Fri Apr 25, 2014, 03:40 PM
Apr 2014

Operation Cyclone was not the beginning of the imperial struggle over Afghanistan. Afghanistan was a theater of Anglo-American vs. Russian interests way back in the 19th century, and the Soviets were heavily invested in Afghanistan at the time President Carter signed the Cyclone orders. It is somewhat true that Cyclone was the beginning of the "hot phase" of the Afghan conflict. Don't get me wrong - I think it was a colossal mistake. But if you're a committed McKinderite - such as Brzezinski - Cyclone made allot of sense.

That's why I think that the second part of the OP is pertinent. The State Department - and the MIC in general - are still hung up on this McKinderite bullshit, no matter that it is gravely outdated and has been proven to be wrong even before McKinder came up with it.
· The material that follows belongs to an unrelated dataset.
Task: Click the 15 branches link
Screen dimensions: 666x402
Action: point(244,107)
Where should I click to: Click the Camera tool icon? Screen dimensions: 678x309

Control of the Oceans is what makes a great power - the whole "heartland" idea is just imperial folly. But it jives with the long-held Anglo-American policy of containing Russia/the Soviet Union to regional influence.

I couldn't agree more with your last paragraph. The American people ignore the bigger picture at their own expense. Literally.

yurbud

(39,405 posts)
3. when the sun never set on the British empire, it didn't make life suck less for the average Brit
Fri Apr 25, 2014, 03:51 PM
Apr 2014

at the end of the 19th century, most were still working 16 hours a day seven days a week.

The expansion of the American empire helped average Americans from the end of World War II until 1980. Since then, there have been no dividends for us.

Democracyinkind

(4,015 posts)
4. I agree with the general sentiment.
Fri Apr 25, 2014, 03:58 PM
Apr 2014

Though I would date it a bit differently: Americans have profited from the Anglo-American imperial project for a rather long time. So have the British. Which doesn't mean that the "average" in both countries wasn't colossally fucked. But even the lowliest of Brits profited from imperialism somewhat. However, it is true that the fruits of empire were very unequally distributed, to the point of not making that great of a difference in the "average" life.

bemildred

(90,061 posts)
5. Yes, sometimes noise, disorder, and chaos are the objective, the mission.
Sat Apr 26, 2014, 08:15 AM
Apr 2014

It's the one thing we are really good at, too.